Supported walls are walls that are connected to other structures or connected on at least two sides. The minimum thickness that your model should have at any one given point is 0.8mm thick for plastic filament printers and 1mm for SLA/DLP resin prints.
Unsupported walls are walls that are connected to the rest of the print on only one side. They should be at least 0.8mm thick for plastic filament printers and 0.5mm for SLA/DLP resin prints.
Embossed & engraved details are features on the model that are raised above or recessed below the model surface. They should be at least 0.6mm wide and 2mm high/deep for plastic filament printers and at least 0.1mm for embossed and 0.4mm for engraved for SLA/DLP resin prints.

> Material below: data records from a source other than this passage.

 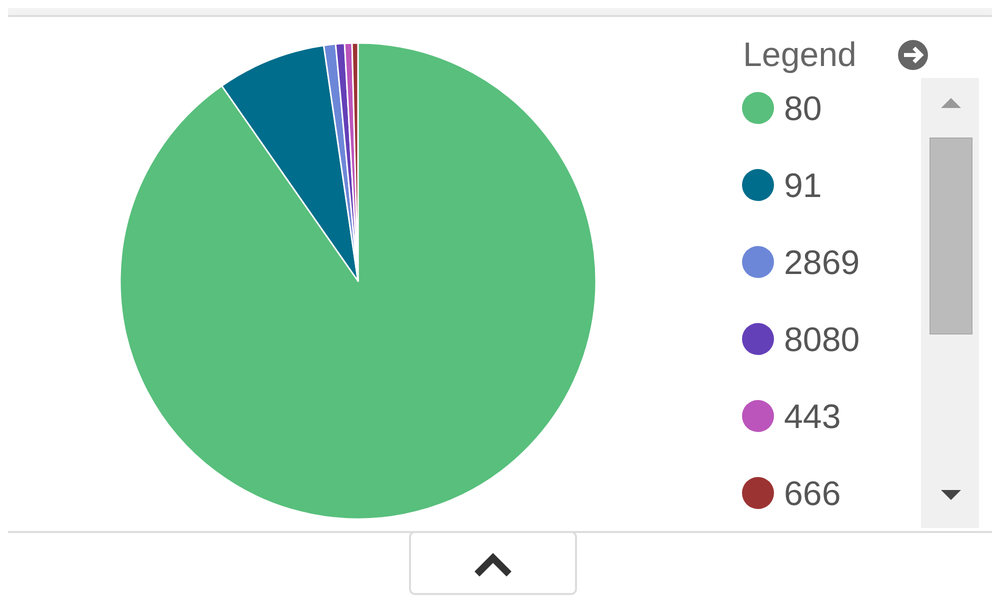 I want to click on legend-label: 80, so click(x=803, y=109).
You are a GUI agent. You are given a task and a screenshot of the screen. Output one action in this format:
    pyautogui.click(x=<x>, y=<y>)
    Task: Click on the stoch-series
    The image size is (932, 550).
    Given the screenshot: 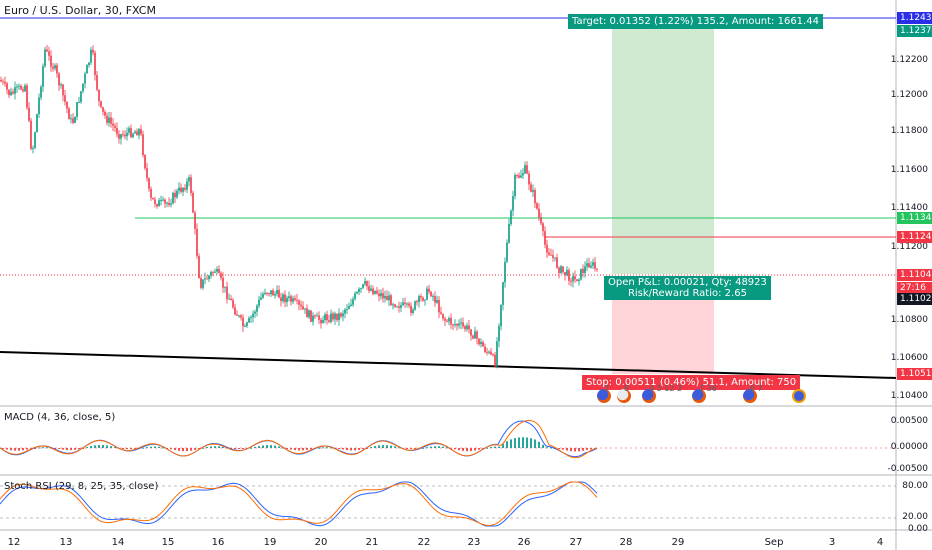 What is the action you would take?
    pyautogui.click(x=299, y=504)
    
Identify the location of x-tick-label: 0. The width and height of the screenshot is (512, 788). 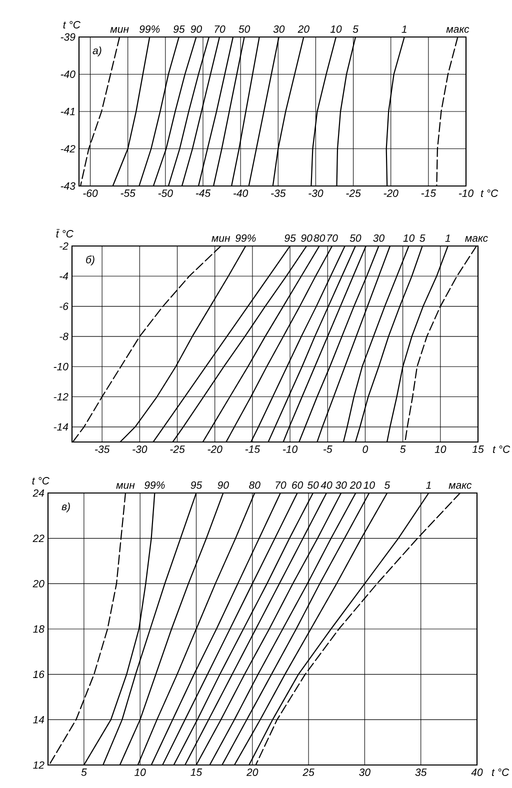
(365, 450).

The minimum diameter of a hole that can be successfully printed is 2mm for plastic filament and 0.5mm for SLA/DLP Resin printers. Holes any smaller will need cleanup work and possibly need drilled out to proper diameter.

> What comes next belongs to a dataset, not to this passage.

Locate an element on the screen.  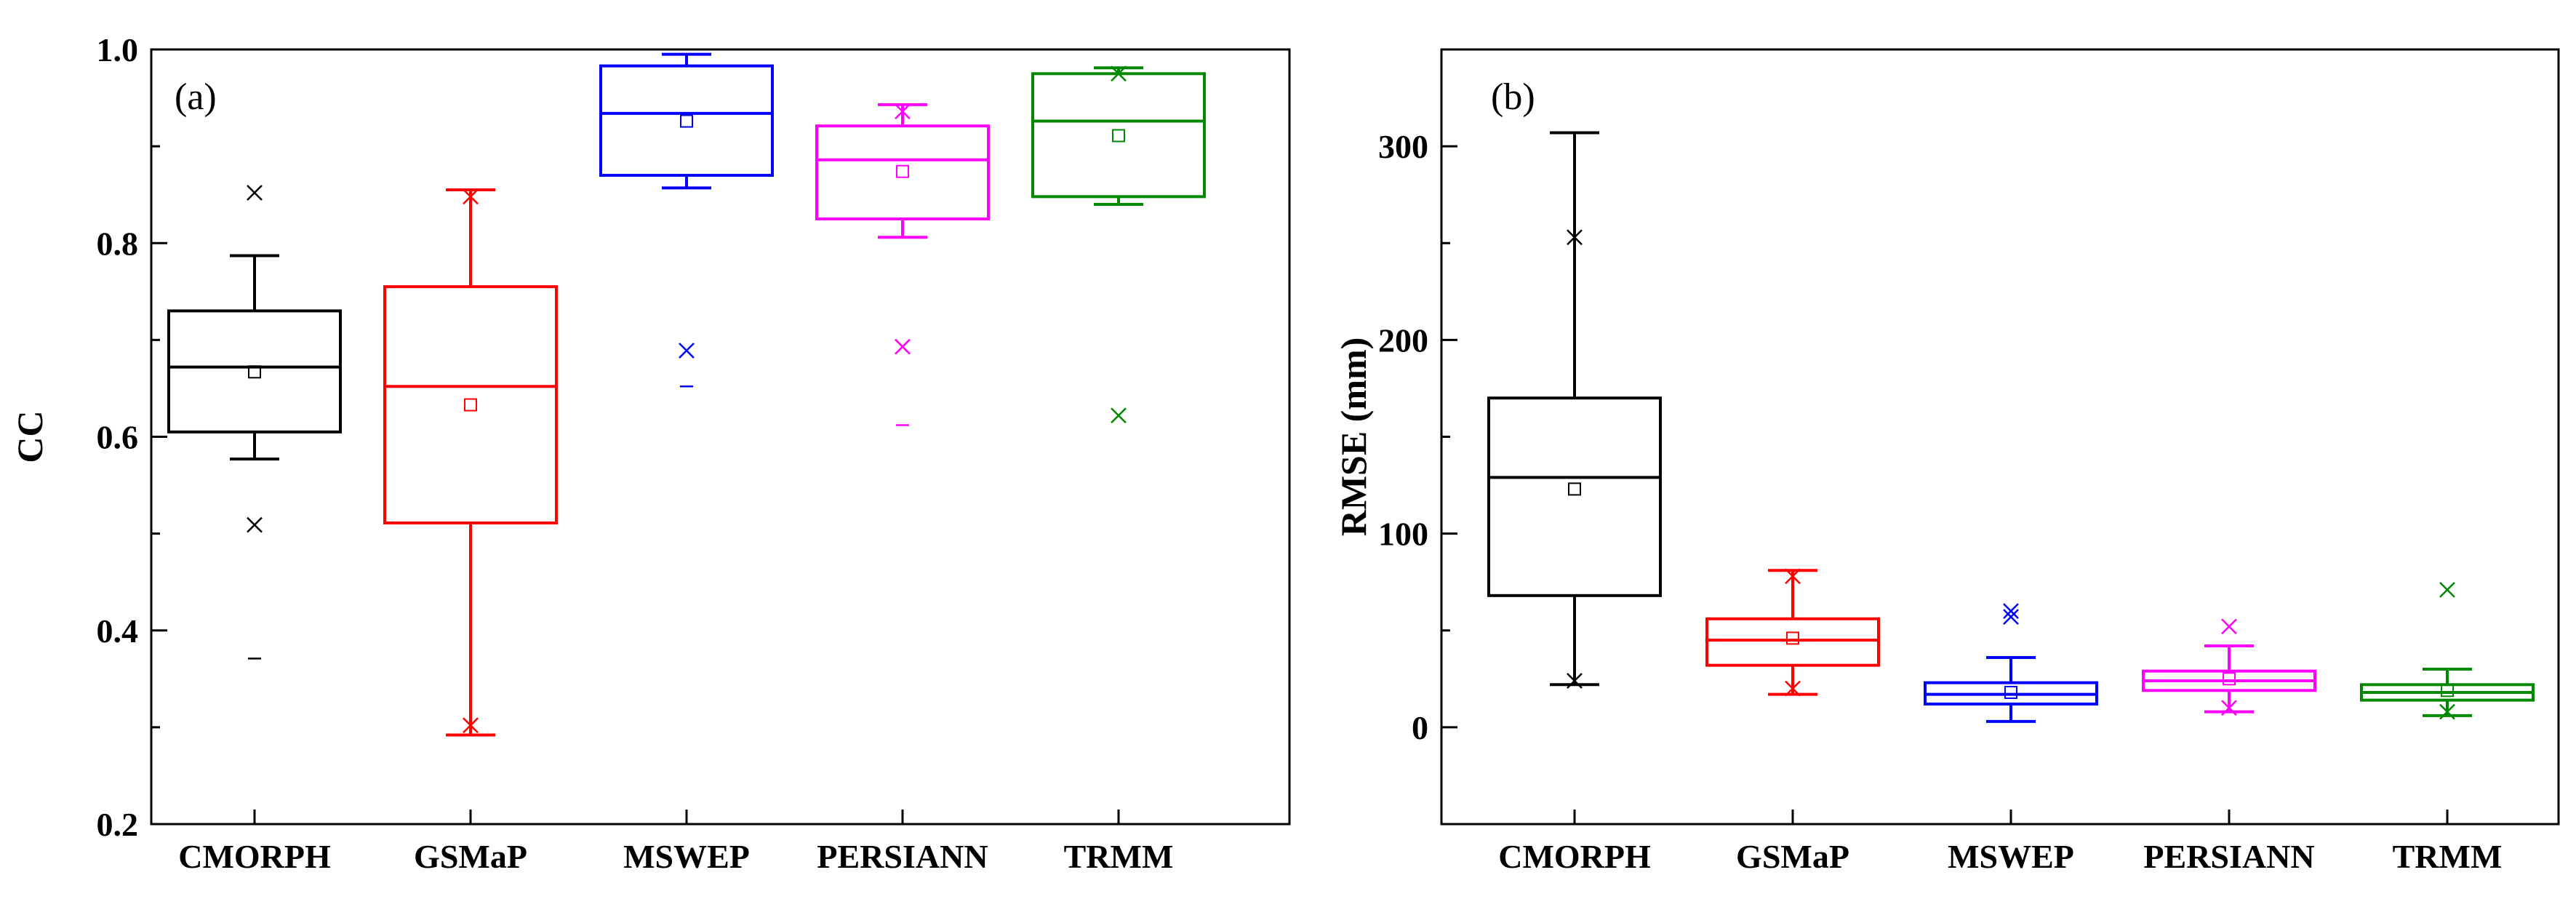
y-tick-label: 200 is located at coordinates (1403, 340).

The minimum pin diameter for plastic filament is 3mm and 0.5mm for SLA/DLP printers.
For objects such as pipes with an S curve – printing vertically on its side does not have a high success rate and require a lot of supports that will need cleaning up. We recommend bisecting the part so there is as large of a flat surface as possible to go against the print bed. The two pieces can then be glued together and seams cleaned up.

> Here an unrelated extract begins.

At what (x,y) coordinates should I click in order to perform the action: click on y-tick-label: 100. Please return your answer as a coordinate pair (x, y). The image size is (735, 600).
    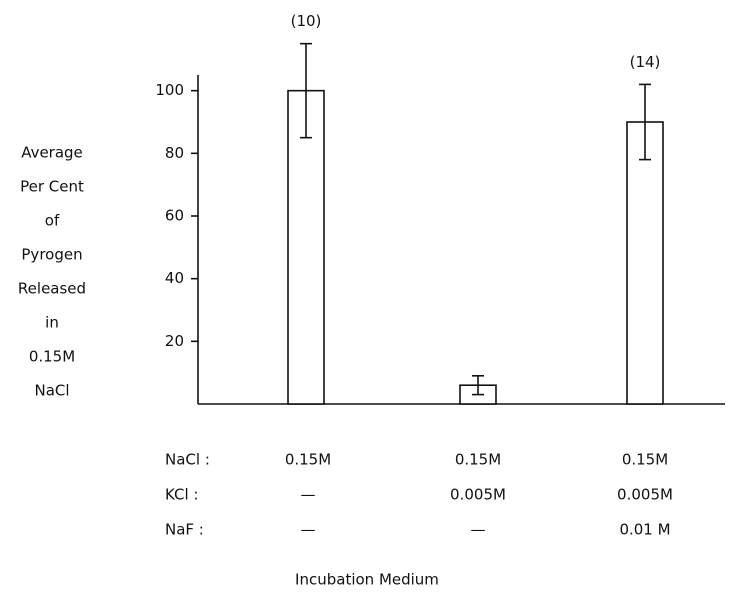
    Looking at the image, I should click on (170, 90).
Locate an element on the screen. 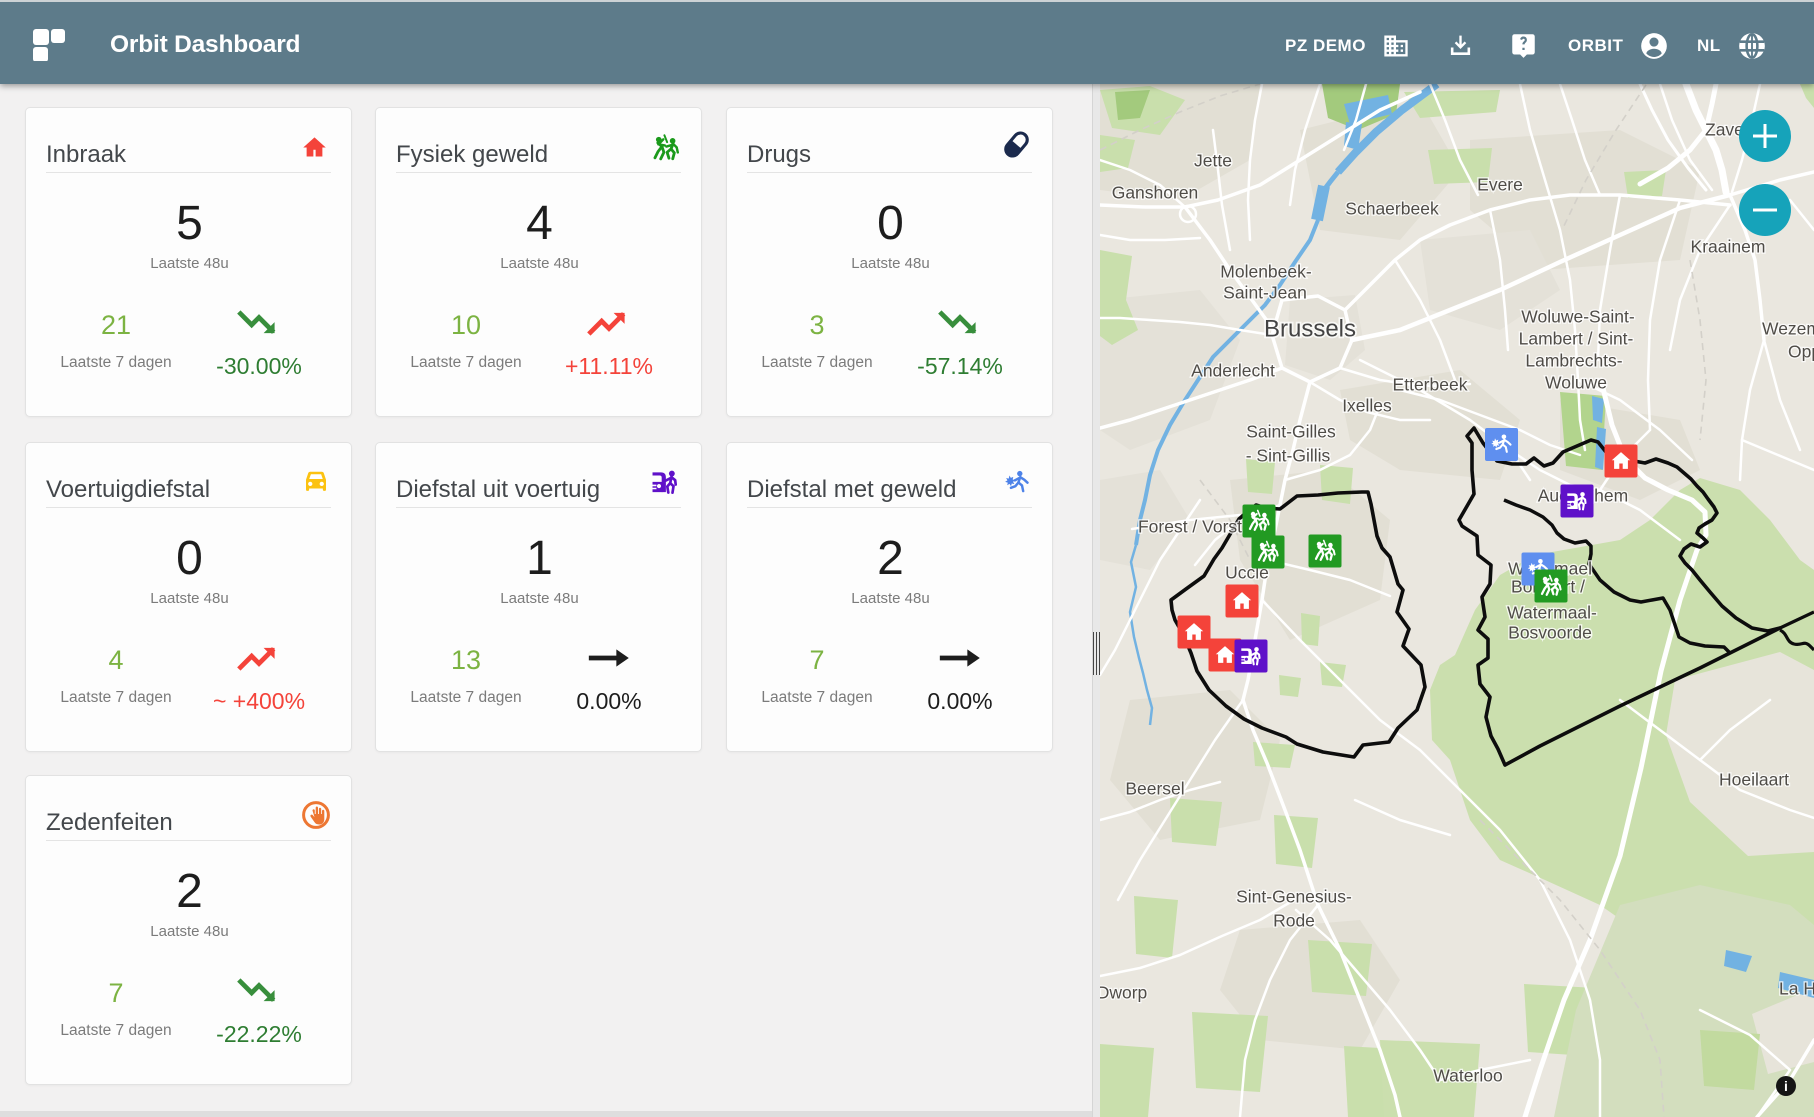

Connected and Moving Parts
For parts such as print in place hinges or gears, the moving parts should not be closer than 0.3mm for high res prints and 0.5mm for low res prints. Any closer and the parts will probably fuse together and break when forced apart.
Minimum Features such as posts or pints should not be smaller than 2mm for plastic filament and 0.2mm on SLA/DLP to ensure it will not fail to print.
The main thing to consider when designing hinges is how much clearance there is between the two moving pieces. Most people have a decent amount of success with a clearance on all sides of at least 0.3-0.4 mm between pieces, but to be safe we recommend a minimum 0.5mm clearance especially on larger or more complex pieces. Also, make sure the pin area isn’t too long. A good rule to follow in 3D printing is to not have the length equal more than 2x the width, the parts should then be able to withstand lots of usage without breaking.
Supports are needed to hold a part up (we can not print over thin air). Supports are like scaffolding and can leave surface imperfections where they touch. these areas can be cleaned up by sanding or smoothing done by us or by you. We prefer to orient parts so that supports are on the least viewed side of the print or in the case of an enclosure, the inside of the part to reduce the amount of post processing needed.
While it is great to have a print printed in one piece, breaking a print into multiple pieces and assembling after the fact can result in much nicer looking prints.
The maximum angle we can print without requiring supports is 45° in plastic filament. Unfortunately for SLA/DLP printing most gaps and angles require supports.
Horizontal Bridges are the span that can be printed without the need of support. While bridging can be longer under the right conditions, you should keep bridging lengths less than 10mm. One of the shortcomings of resin printers is that they do not handling bridging well.
Specifically for SLA/DLP Resin Prints
For large or hollow SLA/DLP resin prints drainage holes are necessary to prevent uncured resin from being trapped inside the print. These holes can be plugged after the print is dried or hidden in the design. Escape holes should be at the bottom of the print as it is oriented on the printer bed.